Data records
##############################

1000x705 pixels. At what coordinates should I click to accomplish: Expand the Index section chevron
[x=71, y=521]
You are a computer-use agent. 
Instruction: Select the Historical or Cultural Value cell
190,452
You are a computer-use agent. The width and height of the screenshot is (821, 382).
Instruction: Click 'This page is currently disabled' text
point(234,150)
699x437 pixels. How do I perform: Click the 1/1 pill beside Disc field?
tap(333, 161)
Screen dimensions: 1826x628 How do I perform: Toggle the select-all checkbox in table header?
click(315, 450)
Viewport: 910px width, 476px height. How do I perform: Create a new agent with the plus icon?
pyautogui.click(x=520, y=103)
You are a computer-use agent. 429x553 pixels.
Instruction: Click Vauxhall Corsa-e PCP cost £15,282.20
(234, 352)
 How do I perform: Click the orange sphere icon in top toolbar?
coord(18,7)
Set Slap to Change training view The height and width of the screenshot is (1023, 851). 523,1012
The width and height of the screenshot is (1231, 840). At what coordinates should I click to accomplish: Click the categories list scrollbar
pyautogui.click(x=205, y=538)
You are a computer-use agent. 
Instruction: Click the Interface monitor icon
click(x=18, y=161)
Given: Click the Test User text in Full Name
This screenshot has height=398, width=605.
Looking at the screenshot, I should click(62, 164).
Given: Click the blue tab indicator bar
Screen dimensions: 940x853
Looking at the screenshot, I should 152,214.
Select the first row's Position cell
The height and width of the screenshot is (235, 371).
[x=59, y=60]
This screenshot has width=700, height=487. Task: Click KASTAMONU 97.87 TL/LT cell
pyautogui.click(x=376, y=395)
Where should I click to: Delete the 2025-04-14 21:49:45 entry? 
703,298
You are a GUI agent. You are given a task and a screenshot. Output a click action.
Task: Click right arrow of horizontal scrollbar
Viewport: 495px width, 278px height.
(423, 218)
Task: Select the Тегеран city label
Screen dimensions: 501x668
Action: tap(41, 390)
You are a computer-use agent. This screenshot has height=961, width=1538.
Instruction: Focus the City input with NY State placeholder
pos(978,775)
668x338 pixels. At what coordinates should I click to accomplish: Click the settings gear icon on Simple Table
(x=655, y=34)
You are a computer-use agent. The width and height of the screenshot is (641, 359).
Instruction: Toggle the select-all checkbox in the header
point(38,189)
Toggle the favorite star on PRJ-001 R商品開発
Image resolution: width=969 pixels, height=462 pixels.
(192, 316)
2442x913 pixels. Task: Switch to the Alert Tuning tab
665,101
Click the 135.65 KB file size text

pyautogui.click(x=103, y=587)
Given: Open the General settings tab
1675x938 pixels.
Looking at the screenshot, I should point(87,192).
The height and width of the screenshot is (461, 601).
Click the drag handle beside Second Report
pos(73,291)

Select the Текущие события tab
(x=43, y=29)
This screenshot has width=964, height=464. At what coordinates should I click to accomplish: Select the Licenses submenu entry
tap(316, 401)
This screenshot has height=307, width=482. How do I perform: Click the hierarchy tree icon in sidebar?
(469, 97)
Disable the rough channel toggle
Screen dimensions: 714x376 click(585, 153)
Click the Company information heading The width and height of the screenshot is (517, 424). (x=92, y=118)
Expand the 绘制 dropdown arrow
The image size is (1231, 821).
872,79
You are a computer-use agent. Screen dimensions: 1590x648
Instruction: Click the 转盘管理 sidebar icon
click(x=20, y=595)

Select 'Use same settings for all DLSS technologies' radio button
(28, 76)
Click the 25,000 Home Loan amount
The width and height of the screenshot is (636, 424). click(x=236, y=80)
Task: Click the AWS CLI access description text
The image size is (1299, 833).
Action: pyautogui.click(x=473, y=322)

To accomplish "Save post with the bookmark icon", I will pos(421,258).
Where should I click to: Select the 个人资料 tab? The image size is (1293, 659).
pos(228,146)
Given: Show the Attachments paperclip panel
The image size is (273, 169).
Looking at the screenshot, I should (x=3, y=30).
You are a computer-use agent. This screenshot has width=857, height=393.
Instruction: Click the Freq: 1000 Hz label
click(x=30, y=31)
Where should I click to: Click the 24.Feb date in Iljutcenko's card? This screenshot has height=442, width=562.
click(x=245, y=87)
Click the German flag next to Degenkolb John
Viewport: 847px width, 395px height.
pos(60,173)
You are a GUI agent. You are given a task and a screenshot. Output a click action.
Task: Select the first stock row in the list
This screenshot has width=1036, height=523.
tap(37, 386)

##############################

WORK INSTRUCTION | Across the data, pull every line containing the string "computer".

EXERCISE OUTPUT |
You are a computer-use agent. 
You are a computer-use agent. The width and height of the screenshot is (821, 382).
You are a computer-use agent. 429x553 pixels.
You are a computer-use agent. 
You are a computer-use agent. This screenshot has height=961, width=1538.
You are a computer-use agent. The width and height of the screenshot is (641, 359).
You are a computer-use agent. Screen dimensions: 1590x648
You are a computer-use agent. This screenshot has width=857, height=393.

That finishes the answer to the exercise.